Douglas Gorin (b1937)
Brought up in the Edward Street area, He was the son of Gloucester-born Charles, personnel manager at Ruston & Hornsby.
His family had come to Grantham when the family opened a tobacconist and sweet shop, near the George Hotel, High Street.
Douglas was a pupil at St Anne’s before moving to King’s School.
Although he had aspirations to go on the stage, his parents insisted on him taking a ‘proper job’, so he joined Aveling Barford in the spares and cost department.
He joined the firm’s dramatic group, and, ironically, his first part was in Agatha Christie’s Murder on the Nile, in which he had to wear black make-up.
He later joined Grantham Dramatic Society, where he met county (Kesteven) drama adviser Margaret Birkett, through whom he joined Kesteven Children’s Theatre which toured the county’s schools.
On her advice, he went to Rose Burford College of Drama, in Sidcup, where they discovered he had an excellent baritone singing voice.
On leaving, and unable to find a job on stage, he worked at a ticket agency, where one of the perks was complimentary tickets to West End shows.
His big break came at the Theatre Royal, Nottingham, with a part in panto Cinderella, with Mike and Bernie Winters headlining.
From there was My Fair Lady, which took five Olivier awards.
Then in 1958 he joined George Mitchell’s Black & White Minstrels, years before they became regarded as non-PC.
After two years he went on a series pantos and supporting stars but then returned t6o the Magic of the Minstrels at London’s Victoria Palace until 1972.
Since then he appeared with Dana at St Paul’s Cathedral, with Edward Woodward in Babes in the Wood at the London Palladium.
There were summer shows with Freddie Starr, Janet Brown, Dick Emery, Dickie Henderson and other stars of the day.
He took an interest in theatrical costumes and in the late 1970s did the outfits for Central TV’s Family Fortunes.

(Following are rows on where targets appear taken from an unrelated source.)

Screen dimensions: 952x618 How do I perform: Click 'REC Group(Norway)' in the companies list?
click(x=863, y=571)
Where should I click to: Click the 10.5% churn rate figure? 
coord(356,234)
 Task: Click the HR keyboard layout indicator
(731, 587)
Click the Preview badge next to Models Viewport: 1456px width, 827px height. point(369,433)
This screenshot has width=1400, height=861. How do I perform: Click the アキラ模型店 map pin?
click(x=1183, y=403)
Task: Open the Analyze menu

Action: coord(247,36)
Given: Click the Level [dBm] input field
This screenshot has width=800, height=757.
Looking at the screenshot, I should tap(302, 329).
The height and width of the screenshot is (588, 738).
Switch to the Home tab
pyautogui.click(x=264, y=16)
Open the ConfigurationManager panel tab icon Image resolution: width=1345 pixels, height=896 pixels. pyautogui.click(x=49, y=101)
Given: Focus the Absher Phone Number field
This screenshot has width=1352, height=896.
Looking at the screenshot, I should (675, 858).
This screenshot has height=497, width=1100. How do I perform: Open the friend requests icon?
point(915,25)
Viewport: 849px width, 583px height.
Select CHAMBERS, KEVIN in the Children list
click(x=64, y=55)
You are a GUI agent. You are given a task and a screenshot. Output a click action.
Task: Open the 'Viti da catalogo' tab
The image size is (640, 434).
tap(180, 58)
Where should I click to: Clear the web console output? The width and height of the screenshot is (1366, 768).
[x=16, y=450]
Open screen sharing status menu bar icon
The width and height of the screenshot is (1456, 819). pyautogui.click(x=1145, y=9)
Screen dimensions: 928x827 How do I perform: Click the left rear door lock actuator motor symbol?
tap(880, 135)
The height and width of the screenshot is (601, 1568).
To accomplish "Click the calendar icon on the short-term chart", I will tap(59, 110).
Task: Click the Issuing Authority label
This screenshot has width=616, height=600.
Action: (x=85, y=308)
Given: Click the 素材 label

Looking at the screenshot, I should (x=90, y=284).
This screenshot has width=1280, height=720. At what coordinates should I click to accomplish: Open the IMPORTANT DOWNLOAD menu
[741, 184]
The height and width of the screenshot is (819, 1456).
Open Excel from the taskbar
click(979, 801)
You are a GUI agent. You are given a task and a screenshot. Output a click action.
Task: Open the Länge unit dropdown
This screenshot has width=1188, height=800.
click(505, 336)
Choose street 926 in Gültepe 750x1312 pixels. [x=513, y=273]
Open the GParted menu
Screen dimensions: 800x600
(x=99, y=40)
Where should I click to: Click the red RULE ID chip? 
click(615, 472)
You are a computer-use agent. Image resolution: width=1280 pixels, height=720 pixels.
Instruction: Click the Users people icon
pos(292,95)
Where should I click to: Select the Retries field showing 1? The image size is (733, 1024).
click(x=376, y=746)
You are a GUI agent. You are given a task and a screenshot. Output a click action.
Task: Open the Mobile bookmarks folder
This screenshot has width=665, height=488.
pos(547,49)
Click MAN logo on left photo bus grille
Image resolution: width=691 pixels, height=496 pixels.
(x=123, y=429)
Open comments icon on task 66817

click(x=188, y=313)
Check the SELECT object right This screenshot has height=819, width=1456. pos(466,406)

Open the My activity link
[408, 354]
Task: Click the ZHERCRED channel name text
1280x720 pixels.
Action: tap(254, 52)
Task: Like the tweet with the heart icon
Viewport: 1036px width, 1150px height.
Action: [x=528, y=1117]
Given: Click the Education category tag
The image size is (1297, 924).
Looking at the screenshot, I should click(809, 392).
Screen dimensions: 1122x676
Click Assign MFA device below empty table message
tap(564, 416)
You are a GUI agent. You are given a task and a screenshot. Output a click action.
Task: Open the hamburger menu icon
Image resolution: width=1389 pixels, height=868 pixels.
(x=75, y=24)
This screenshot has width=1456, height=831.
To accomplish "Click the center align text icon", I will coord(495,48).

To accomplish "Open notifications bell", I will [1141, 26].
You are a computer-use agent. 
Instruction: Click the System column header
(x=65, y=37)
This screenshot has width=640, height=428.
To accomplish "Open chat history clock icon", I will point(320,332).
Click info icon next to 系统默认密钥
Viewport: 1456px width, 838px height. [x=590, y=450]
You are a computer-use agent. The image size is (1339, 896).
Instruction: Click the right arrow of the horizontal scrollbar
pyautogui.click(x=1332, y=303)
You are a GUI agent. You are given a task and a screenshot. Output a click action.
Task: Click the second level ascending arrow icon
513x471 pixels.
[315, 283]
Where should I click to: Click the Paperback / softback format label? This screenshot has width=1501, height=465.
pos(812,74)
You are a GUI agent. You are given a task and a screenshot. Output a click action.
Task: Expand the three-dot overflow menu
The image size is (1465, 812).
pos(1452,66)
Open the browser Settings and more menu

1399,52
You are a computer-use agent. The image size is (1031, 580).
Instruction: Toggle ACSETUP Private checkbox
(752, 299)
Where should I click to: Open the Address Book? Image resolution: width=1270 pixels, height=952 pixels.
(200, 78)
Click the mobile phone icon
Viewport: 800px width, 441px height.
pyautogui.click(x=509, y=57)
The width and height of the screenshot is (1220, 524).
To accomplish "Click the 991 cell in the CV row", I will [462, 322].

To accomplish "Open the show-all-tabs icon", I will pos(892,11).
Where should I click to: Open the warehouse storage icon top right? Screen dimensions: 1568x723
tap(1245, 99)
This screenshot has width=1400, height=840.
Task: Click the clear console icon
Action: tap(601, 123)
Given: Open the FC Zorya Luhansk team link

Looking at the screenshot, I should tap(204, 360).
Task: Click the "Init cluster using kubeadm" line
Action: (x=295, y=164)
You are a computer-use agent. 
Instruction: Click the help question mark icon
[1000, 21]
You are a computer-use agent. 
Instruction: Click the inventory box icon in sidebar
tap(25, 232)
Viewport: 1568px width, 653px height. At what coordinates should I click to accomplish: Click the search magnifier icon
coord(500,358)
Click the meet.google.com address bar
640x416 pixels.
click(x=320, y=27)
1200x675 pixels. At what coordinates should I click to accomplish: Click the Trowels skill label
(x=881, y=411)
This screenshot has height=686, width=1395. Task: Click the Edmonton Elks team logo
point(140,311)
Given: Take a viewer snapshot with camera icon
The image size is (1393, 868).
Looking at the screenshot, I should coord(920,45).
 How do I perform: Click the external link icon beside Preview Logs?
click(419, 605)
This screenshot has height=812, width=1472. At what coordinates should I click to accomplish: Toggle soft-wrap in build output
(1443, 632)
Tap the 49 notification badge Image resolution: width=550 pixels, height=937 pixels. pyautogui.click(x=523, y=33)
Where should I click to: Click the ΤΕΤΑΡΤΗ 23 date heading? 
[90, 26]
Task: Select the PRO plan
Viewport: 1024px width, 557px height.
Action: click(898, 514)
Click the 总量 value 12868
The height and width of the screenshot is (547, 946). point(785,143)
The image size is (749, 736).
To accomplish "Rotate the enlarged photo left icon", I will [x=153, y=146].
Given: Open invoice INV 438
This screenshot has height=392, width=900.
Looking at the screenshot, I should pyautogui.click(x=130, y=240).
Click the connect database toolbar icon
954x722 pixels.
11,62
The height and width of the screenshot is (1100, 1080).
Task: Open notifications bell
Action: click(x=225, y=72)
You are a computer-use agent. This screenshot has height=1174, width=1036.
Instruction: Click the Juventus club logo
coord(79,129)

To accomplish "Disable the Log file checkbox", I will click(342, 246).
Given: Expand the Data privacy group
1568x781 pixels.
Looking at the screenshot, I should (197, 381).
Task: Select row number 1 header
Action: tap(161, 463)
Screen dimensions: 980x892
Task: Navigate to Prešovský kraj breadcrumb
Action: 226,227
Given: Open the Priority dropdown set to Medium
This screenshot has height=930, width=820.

Returning to his home town in 1981, he continued to work on tours from opera Aida to ballet Giselle as well as pantomime.
He took a home break in 1990, directing Grantham Operatic Society’s Iolanthe.
As well as stage work, he has appeared in TV’s Lovejoy, Boon and Enemy, the State, and adverts, notably for British Airways as Mr Bennett the hotel inspector.
When the Guildhall Arts Centre opened, he was behind the introduction of the annual panto, although his last appearance there was in 2010.
Now his stage life is behind him, although he turns out for local events occasionally and gives talks about his memorable life in entertainment.